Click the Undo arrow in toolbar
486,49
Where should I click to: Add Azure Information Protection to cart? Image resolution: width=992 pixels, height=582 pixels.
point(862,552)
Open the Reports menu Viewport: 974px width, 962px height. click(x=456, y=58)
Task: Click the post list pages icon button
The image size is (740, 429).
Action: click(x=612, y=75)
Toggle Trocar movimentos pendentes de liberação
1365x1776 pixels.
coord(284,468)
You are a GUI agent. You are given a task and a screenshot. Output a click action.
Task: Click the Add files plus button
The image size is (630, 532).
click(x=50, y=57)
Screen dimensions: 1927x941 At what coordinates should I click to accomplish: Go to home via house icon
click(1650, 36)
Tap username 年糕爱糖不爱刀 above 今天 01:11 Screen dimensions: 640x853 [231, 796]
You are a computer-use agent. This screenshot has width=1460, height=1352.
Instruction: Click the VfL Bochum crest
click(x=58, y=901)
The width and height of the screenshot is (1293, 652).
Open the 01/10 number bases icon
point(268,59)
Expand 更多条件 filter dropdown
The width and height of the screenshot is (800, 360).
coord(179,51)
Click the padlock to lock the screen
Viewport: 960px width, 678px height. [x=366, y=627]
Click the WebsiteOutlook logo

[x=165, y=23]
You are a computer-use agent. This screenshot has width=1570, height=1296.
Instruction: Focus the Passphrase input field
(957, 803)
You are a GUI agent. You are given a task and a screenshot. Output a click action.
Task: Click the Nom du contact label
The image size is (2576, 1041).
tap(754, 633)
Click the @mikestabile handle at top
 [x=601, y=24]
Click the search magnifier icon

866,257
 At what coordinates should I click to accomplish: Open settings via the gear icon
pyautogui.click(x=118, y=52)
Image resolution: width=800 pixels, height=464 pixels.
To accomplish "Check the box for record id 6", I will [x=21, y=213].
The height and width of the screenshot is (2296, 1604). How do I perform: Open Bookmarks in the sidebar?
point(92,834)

[What you will do]: Where the material contains a line with "This", return that line.

[Result]:
You are a computer-use agent. This screenshot has width=1460, height=1352.
You are a computer-use agent. This screenshot has width=1570, height=1296.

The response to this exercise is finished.